---- MATERIAL
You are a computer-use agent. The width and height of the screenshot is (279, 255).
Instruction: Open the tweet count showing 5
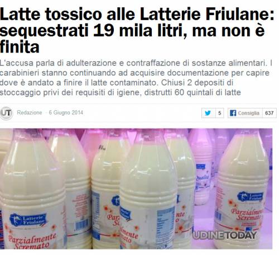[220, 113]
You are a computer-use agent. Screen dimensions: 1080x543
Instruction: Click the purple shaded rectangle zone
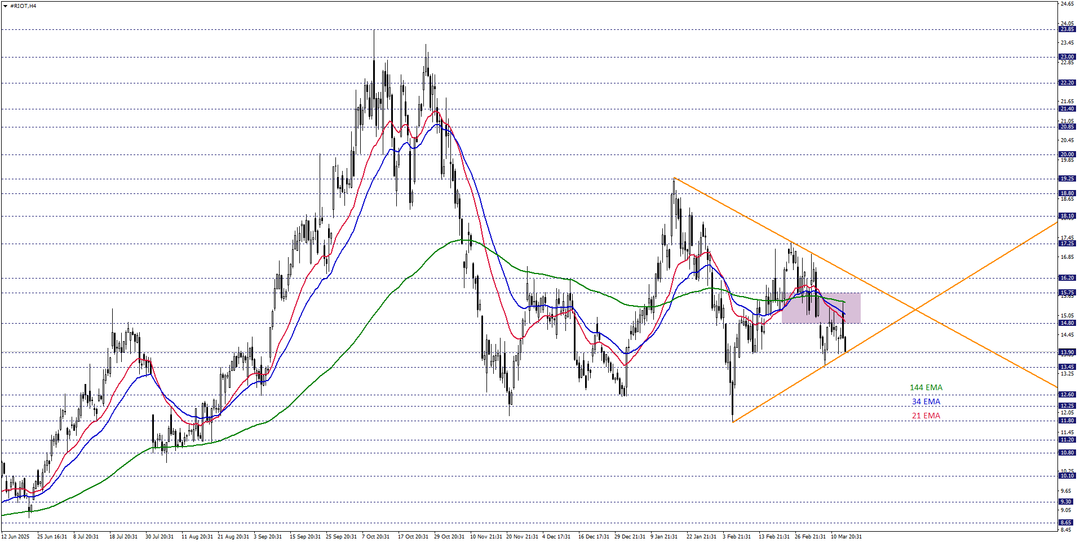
--------
---- MATERIAL
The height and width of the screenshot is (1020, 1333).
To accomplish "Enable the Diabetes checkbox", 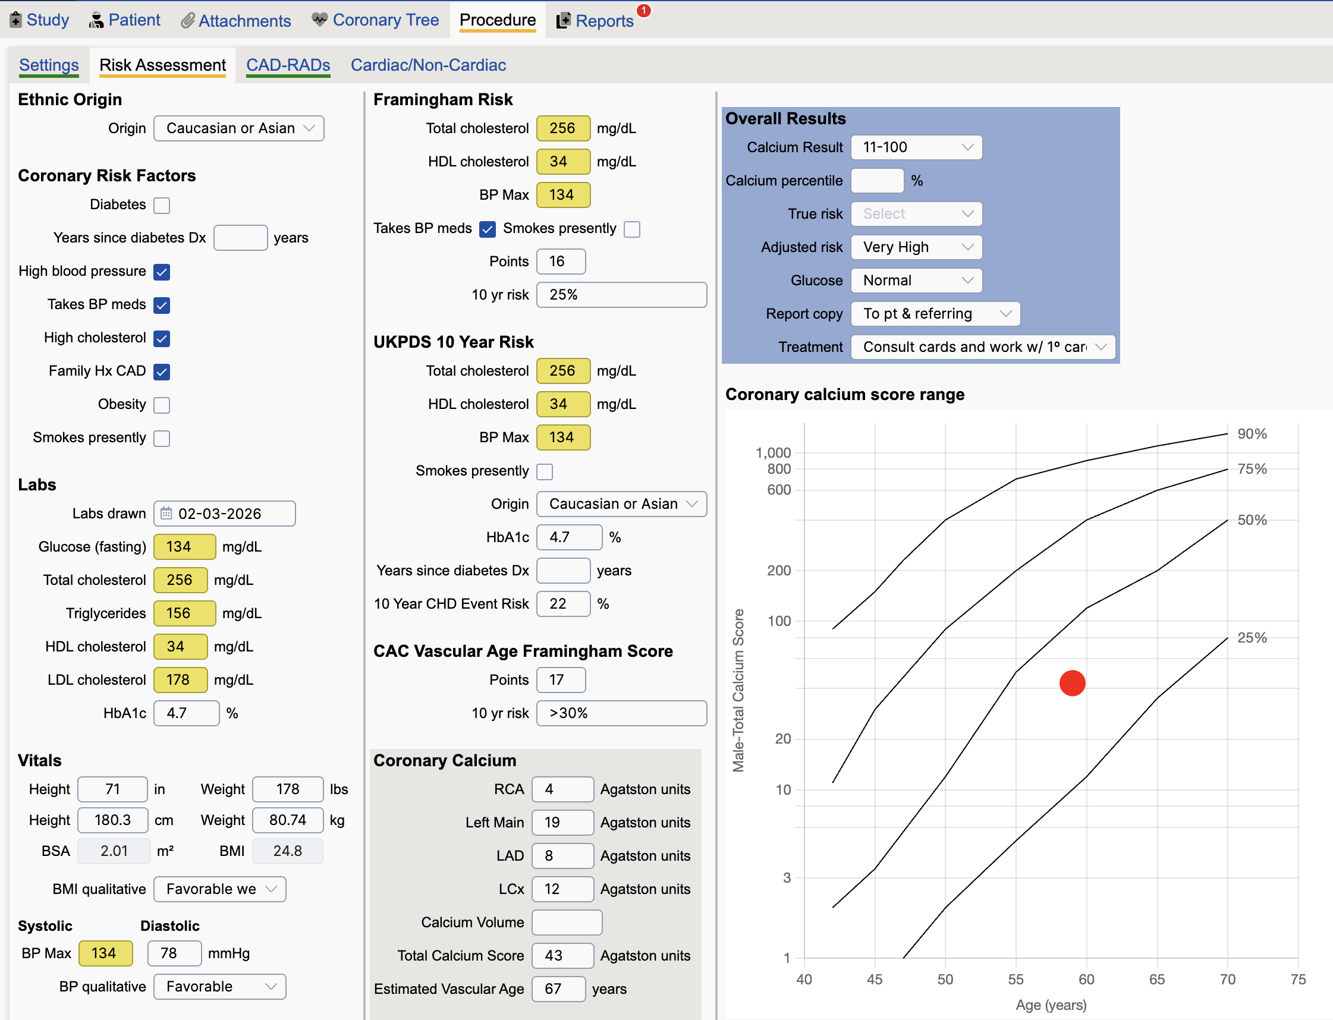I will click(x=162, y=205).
--------
STATED PROBLEM — Repeat the listing word for word, from the line containing "You are a computer-use agent. The" through the line containing "Instruction: Click the", without any pictures.

THE SOLUTION —
You are a computer-use agent. The width and height of the screenshot is (279, 255).
Instruction: Open the tweet count showing 5
[220, 113]
You are a computer-use agent. Screen dimensions: 1080x543
Instruction: Click the purple shaded rectangle zone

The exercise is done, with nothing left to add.